Available data Block Start
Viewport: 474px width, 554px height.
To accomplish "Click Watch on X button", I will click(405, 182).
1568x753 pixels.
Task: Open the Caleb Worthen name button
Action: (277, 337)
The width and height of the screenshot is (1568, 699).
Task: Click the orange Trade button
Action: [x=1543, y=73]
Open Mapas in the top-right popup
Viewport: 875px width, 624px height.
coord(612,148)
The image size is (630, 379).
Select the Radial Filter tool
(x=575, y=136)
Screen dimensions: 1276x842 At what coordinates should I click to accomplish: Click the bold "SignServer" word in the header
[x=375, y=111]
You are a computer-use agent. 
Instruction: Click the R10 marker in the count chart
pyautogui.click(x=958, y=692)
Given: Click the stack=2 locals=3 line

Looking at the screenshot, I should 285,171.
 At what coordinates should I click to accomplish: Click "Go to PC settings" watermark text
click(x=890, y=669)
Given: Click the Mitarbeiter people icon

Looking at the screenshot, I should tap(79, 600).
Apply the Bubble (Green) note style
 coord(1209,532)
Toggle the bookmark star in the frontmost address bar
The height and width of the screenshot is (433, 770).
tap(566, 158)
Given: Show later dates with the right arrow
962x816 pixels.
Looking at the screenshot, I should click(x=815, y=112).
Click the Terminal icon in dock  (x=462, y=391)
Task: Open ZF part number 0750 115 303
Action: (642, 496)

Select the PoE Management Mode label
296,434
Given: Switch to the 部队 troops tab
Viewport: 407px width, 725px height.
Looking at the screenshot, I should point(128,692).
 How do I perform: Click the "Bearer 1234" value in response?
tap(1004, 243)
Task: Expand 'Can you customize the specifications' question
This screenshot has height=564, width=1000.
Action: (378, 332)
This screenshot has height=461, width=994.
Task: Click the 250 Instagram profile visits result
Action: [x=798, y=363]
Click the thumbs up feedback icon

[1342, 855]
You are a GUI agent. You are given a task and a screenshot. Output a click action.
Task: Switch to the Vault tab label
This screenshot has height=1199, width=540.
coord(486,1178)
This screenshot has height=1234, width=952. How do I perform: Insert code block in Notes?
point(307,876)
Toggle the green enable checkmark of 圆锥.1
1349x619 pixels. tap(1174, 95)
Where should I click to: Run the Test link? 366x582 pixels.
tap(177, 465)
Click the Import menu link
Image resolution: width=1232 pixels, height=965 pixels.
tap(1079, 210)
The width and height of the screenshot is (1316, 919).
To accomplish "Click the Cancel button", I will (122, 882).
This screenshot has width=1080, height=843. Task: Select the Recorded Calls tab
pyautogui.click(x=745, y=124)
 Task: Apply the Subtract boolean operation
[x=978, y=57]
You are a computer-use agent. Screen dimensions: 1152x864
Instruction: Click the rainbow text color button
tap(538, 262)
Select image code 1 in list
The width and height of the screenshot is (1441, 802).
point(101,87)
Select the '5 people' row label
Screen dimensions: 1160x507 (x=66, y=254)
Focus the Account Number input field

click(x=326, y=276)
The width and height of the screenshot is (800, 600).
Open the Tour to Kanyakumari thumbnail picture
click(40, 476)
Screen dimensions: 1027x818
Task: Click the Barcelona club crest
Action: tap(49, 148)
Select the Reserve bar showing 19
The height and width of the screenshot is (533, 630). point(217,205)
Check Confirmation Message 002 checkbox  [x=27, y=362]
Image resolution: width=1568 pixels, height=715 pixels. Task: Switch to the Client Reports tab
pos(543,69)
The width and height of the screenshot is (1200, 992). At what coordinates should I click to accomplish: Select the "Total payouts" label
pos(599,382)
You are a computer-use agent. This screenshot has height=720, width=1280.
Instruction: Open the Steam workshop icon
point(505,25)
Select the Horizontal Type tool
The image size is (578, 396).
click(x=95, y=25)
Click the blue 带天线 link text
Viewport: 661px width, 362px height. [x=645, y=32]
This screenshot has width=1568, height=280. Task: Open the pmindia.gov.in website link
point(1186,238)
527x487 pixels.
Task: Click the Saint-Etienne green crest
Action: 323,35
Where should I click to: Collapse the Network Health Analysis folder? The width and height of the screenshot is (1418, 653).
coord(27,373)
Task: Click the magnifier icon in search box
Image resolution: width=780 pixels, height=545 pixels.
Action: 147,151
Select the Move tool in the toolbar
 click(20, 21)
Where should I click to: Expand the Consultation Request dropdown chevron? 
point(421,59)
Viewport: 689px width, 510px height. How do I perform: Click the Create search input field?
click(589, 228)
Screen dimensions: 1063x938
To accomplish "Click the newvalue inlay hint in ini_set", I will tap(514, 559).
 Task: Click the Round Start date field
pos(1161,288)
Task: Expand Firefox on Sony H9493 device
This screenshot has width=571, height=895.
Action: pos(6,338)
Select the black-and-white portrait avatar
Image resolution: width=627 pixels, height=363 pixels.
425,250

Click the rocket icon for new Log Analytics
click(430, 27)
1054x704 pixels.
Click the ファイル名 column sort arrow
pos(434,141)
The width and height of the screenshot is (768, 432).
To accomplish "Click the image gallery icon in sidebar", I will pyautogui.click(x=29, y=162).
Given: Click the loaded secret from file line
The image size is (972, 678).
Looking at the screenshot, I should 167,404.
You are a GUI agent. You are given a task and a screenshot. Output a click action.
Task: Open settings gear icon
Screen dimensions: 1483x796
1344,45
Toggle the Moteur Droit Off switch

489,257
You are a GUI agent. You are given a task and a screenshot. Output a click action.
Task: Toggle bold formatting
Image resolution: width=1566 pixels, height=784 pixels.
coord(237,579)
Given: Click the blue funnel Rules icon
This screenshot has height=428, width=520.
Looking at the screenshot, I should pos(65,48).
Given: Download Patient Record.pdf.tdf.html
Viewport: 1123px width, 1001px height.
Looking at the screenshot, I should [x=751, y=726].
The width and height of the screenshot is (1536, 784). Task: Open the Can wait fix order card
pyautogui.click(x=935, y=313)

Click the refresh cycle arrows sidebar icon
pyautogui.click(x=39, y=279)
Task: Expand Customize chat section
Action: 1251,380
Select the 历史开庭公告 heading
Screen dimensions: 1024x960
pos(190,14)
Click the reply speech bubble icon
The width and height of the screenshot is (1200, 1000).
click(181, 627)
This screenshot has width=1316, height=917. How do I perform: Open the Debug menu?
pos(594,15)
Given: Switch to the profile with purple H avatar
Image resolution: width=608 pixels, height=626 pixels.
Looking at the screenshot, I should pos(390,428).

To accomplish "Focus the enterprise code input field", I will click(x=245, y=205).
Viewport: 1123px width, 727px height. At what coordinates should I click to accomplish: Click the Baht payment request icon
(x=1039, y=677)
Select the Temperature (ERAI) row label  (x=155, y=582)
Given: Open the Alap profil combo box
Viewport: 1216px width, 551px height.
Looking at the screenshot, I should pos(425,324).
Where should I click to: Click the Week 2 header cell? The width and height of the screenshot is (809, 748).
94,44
Available data Block End
▶ [What to do] An exact copy of all the records is what is needed here.

▶ [Response for this exercise]
Viewport: 474px width, 554px height.
To accomplish "Click Watch on X button", I will click(405, 182).
1568x753 pixels.
Task: Open the Caleb Worthen name button
Action: (277, 337)
The width and height of the screenshot is (1568, 699).
Task: Click the orange Trade button
Action: [x=1543, y=73]
Open Mapas in the top-right popup
Viewport: 875px width, 624px height.
coord(612,148)
The image size is (630, 379).
Select the Radial Filter tool
(x=575, y=136)
Screen dimensions: 1276x842 At what coordinates should I click to accomplish: Click the bold "SignServer" word in the header
[x=375, y=111]
You are a computer-use agent. 
Instruction: Click the R10 marker in the count chart
pyautogui.click(x=958, y=692)
Given: Click the stack=2 locals=3 line

Looking at the screenshot, I should 285,171.
 At what coordinates should I click to accomplish: Click "Go to PC settings" watermark text
click(x=890, y=669)
Given: Click the Mitarbeiter people icon

Looking at the screenshot, I should tap(79, 600).
Apply the Bubble (Green) note style
 coord(1209,532)
Toggle the bookmark star in the frontmost address bar
The height and width of the screenshot is (433, 770).
tap(566, 158)
Given: Show later dates with the right arrow
962x816 pixels.
Looking at the screenshot, I should click(x=815, y=112).
Click the Terminal icon in dock  (x=462, y=391)
Task: Open ZF part number 0750 115 303
Action: (642, 496)

Select the PoE Management Mode label
296,434
Given: Switch to the 部队 troops tab
Viewport: 407px width, 725px height.
Looking at the screenshot, I should point(128,692).
 How do I perform: Click the "Bearer 1234" value in response?
tap(1004, 243)
Task: Expand 'Can you customize the specifications' question
This screenshot has height=564, width=1000.
Action: (378, 332)
This screenshot has height=461, width=994.
Task: Click the 250 Instagram profile visits result
Action: [x=798, y=363]
Click the thumbs up feedback icon

[1342, 855]
You are a GUI agent. You are given a task and a screenshot. Output a click action.
Task: Switch to the Vault tab label
This screenshot has height=1199, width=540.
coord(486,1178)
This screenshot has height=1234, width=952. How do I perform: Insert code block in Notes?
point(307,876)
Toggle the green enable checkmark of 圆锥.1
1349x619 pixels. tap(1174, 95)
Where should I click to: Run the Test link? 366x582 pixels.
tap(177, 465)
Click the Import menu link
Image resolution: width=1232 pixels, height=965 pixels.
tap(1079, 210)
The width and height of the screenshot is (1316, 919).
To accomplish "Click the Cancel button", I will (122, 882).
This screenshot has width=1080, height=843. Task: Select the Recorded Calls tab
pyautogui.click(x=745, y=124)
 Task: Apply the Subtract boolean operation
[x=978, y=57]
You are a computer-use agent. Screen dimensions: 1152x864
Instruction: Click the rainbow text color button
tap(538, 262)
Select image code 1 in list
The width and height of the screenshot is (1441, 802).
point(101,87)
Select the '5 people' row label
Screen dimensions: 1160x507 (x=66, y=254)
Focus the Account Number input field

click(x=326, y=276)
The width and height of the screenshot is (800, 600).
Open the Tour to Kanyakumari thumbnail picture
click(40, 476)
Screen dimensions: 1027x818
Task: Click the Barcelona club crest
Action: tap(49, 148)
Select the Reserve bar showing 19
The height and width of the screenshot is (533, 630). point(217,205)
Check Confirmation Message 002 checkbox  [x=27, y=362]
Image resolution: width=1568 pixels, height=715 pixels. Task: Switch to the Client Reports tab
pos(543,69)
The width and height of the screenshot is (1200, 992). At what coordinates should I click to accomplish: Select the "Total payouts" label
pos(599,382)
You are a computer-use agent. This screenshot has height=720, width=1280.
Instruction: Open the Steam workshop icon
point(505,25)
Select the Horizontal Type tool
The image size is (578, 396).
click(x=95, y=25)
Click the blue 带天线 link text
Viewport: 661px width, 362px height. [x=645, y=32]
This screenshot has width=1568, height=280. Task: Open the pmindia.gov.in website link
point(1186,238)
527x487 pixels.
Task: Click the Saint-Etienne green crest
Action: 323,35
Where should I click to: Collapse the Network Health Analysis folder? The width and height of the screenshot is (1418, 653).
coord(27,373)
Task: Click the magnifier icon in search box
Image resolution: width=780 pixels, height=545 pixels.
Action: 147,151
Select the Move tool in the toolbar
 click(20, 21)
Where should I click to: Expand the Consultation Request dropdown chevron? 
point(421,59)
Viewport: 689px width, 510px height. How do I perform: Click the Create search input field?
click(589, 228)
Screen dimensions: 1063x938
To accomplish "Click the newvalue inlay hint in ini_set", I will tap(514, 559).
 Task: Click the Round Start date field
pos(1161,288)
Task: Expand Firefox on Sony H9493 device
This screenshot has width=571, height=895.
Action: pos(6,338)
Select the black-and-white portrait avatar
Image resolution: width=627 pixels, height=363 pixels.
425,250

Click the rocket icon for new Log Analytics
click(430, 27)
1054x704 pixels.
Click the ファイル名 column sort arrow
pos(434,141)
The width and height of the screenshot is (768, 432).
To accomplish "Click the image gallery icon in sidebar", I will pyautogui.click(x=29, y=162).
Given: Click the loaded secret from file line
The image size is (972, 678).
Looking at the screenshot, I should 167,404.
You are a GUI agent. You are given a task and a screenshot. Output a click action.
Task: Open settings gear icon
Screen dimensions: 1483x796
1344,45
Toggle the Moteur Droit Off switch

489,257
You are a GUI agent. You are given a task and a screenshot. Output a click action.
Task: Toggle bold formatting
Image resolution: width=1566 pixels, height=784 pixels.
coord(237,579)
Given: Click the blue funnel Rules icon
This screenshot has height=428, width=520.
Looking at the screenshot, I should pos(65,48).
Given: Download Patient Record.pdf.tdf.html
Viewport: 1123px width, 1001px height.
Looking at the screenshot, I should [x=751, y=726].
The width and height of the screenshot is (1536, 784). Task: Open the Can wait fix order card
pyautogui.click(x=935, y=313)

Click the refresh cycle arrows sidebar icon
pyautogui.click(x=39, y=279)
Task: Expand Customize chat section
Action: 1251,380
Select the 历史开庭公告 heading
Screen dimensions: 1024x960
pos(190,14)
Click the reply speech bubble icon
The width and height of the screenshot is (1200, 1000).
click(181, 627)
This screenshot has width=1316, height=917. How do I perform: Open the Debug menu?
pos(594,15)
Given: Switch to the profile with purple H avatar
Image resolution: width=608 pixels, height=626 pixels.
Looking at the screenshot, I should pos(390,428).

To accomplish "Focus the enterprise code input field", I will click(x=245, y=205).
Viewport: 1123px width, 727px height. At what coordinates should I click to accomplish: Click the Baht payment request icon
(x=1039, y=677)
Select the Temperature (ERAI) row label  (x=155, y=582)
Given: Open the Alap profil combo box
Viewport: 1216px width, 551px height.
Looking at the screenshot, I should pos(425,324).
Where should I click to: Click the Week 2 header cell? The width and height of the screenshot is (809, 748).
94,44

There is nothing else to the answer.